DOCUMENT EXTRACT:

┌──

Finding faults

Helicopters, thermal imaging cameras, artificial intelligence and the internet of things are among the latest weapons as the battle against power cuts rages into the modern era. Greg Pitcher finds out more.

Finding faults

Ofgem figures show that the number of electricity interruptions was above 40 per 100 customers at 11 of the 14 network operators in 2016/17.

Depending on the operator, customer interruptions lasted on average between just under 20 minutes and almost an hour.

The regulator’s Interruption Incentive Scheme sets targets for the volume and duration of power cuts and rewards or penalises network operators for exceeding or falling short of these targets.

As well as this, direct payments are required to customers for their inconvenience where network operators’ performance falls short of standards set out for supply reliability. More than £1.8 million was paid out through this scheme in 2016/17.

And this is all aside from the direct cost of sending out engineers to deal with faults. In short, there is plenty of incentive for the operators to focus on keeping the lights on. Unfortunately it just isn’t an easy task.

Steve White, head of network operations and control at UK Power Networks, says the company invests more than £500m in its electricity networks every year.

“Despite our best efforts to maintain and upgrade the electricity network, some faults can still happen,” he says. “Overhead power lines can be touched by tree branches, or be damaged by third parties including traffic accidents and farmers using high machinery. Underground power cables can also be damaged by third parties accidentally digging through them.”

UK Power Networks begins its efforts to prevent problems by producing local cable plans and e-maps to help workers and customers avoid its cables when digging. It also runs a public information campaign, titled Be Bright Stay Safe, which aims to remind people of the dangers of working too close to power lines.

The firm also listens out to customers, who often give the first signal of an electricity interruption when they call to register it.

“When people report a power cut, our engineers work by remote control from our control room, or by visiting site, to identify the cause and start repairs or re-route the power supply.” 

UK Power Networks took on 60 apprentices last year and runs its own training centres. It also invests in technology.

“We use high-tech planes using radar systems, and helicopters, to patrol overhead power line routes and identify where trees and vegetation is growing too close to the lines,” says White.

“A key contributor to the reliability of our power networks is the Automatic Power Restoration System,” he adds. “This innovation identifies and isolates the location of a fault and re-routes power on the network so that only a few customers are affected for more than a couple of minutes.”

The operator has also invested in 65 thermal imaging cameras and uses ‘cablesniffer’ devices to hunt out fault locations. Its Fusesaver device helps isolate a fault on to a single spur of a complex rural network.

“Future proactive fault management is also heavily dependent on network visibility down to the low voltage network, so we have just approved a £30m project to invest in low voltage visibility to help mitigate load-related faults in future.”

 

The low-voltage network

Finding exactly where a fault has occurred is a major challenge for the network operators.

Jonathan Rodgers, future networks manager at technology supplier Kelvatek, explains the problem.

└──

DATA EXTRACT:
┌──

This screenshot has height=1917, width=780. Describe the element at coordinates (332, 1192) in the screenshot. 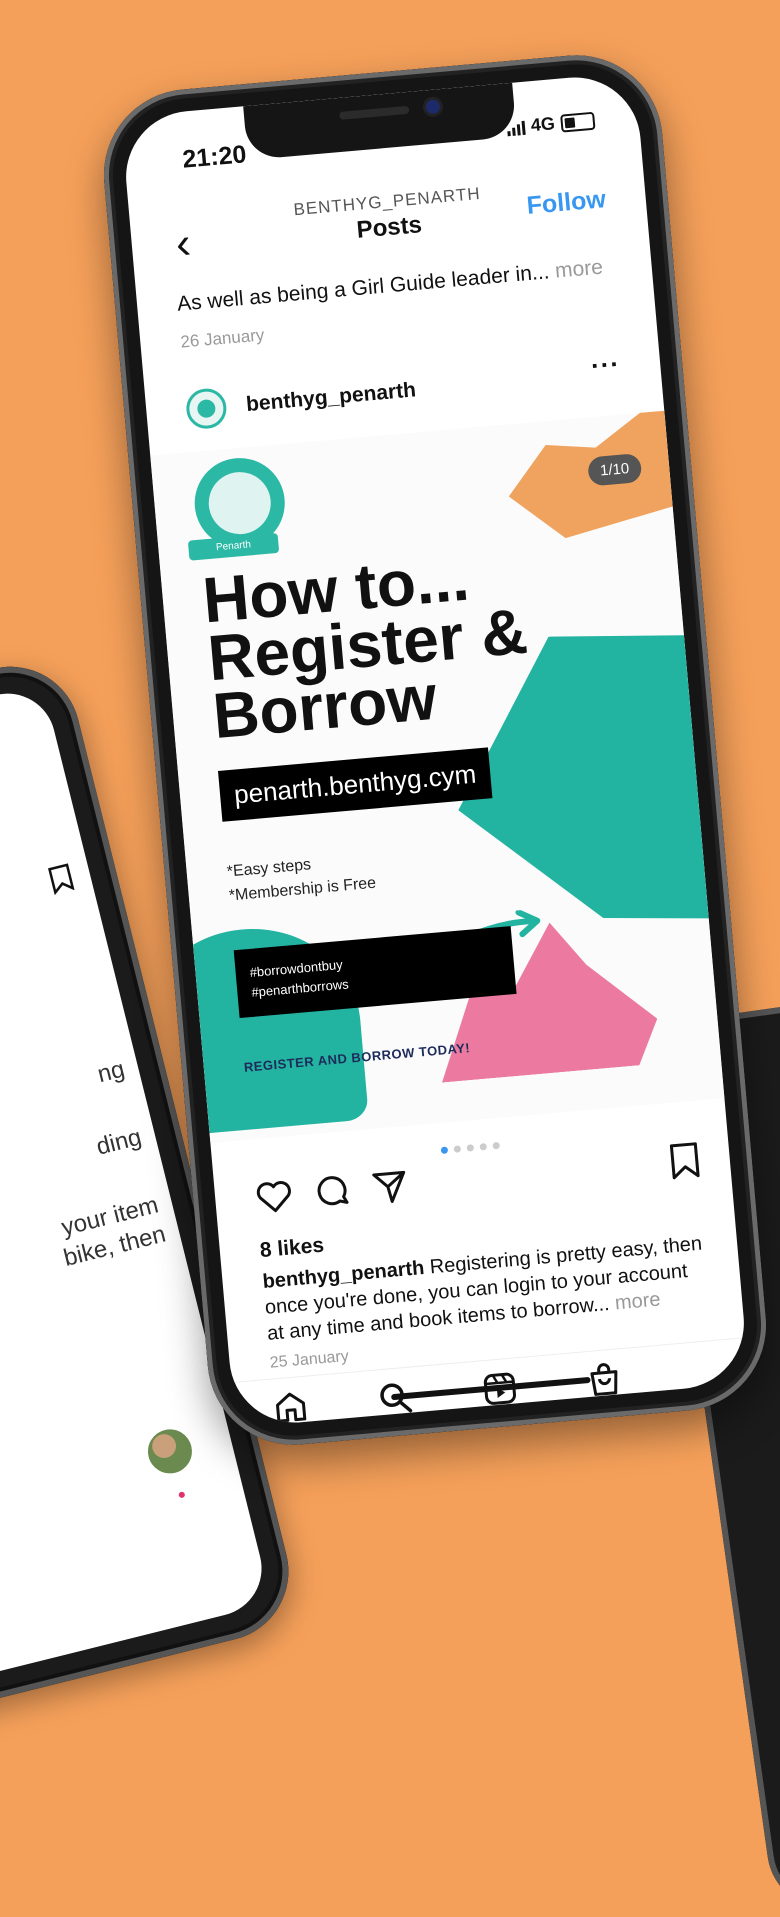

└──

WHAT IS REQUIRED: Continue the article about finding electricity network faults, picking up after its last sentence above the data.

ANSWER SPACE:
“In terms of staff running about doing stuff, a large percentage of the work is on the low-voltage system,” he says. “A high voltage fault gets attention because of the impact but there is 10 times more cable in the low-voltage network and it is not on poles, it’s hidden underground, so it can’t be inspected in the same way.”

Rodgers says poorly formed resin or natural ground movement can cause power cuts even without the impact of a third party.

“Typically you will get water ingress into a damaged cable,” he says. “Eventually you will get internal damage to the point where the 350amp-400amp fuse at the low voltage substation will blow to stop excessive damage to the cable. Twenty or 30 customers could be affected.”

He says that historically the network operators, alerted by their customers, would send an engineer to work out which fuse had blown and replace it.

“That might restore power but it doesn’t get to the heart of the problem,” says Rodgers. “The heat from the fault can evaporate moisture from the cable, the power goes back on, but a few weeks later you get heavy rain and the power goes again. You get an intermittent fault.”

 A big issue, he says, is that although the operators can tell there is damage that needs repairing to stop the fault coming back, there is no easy way of knowing where that damage is.

The firm supplies an auto-recloser – which effectively switches the network off and on again in the event of a fault – enabled with the ability to communicate information on when it has operated and the results.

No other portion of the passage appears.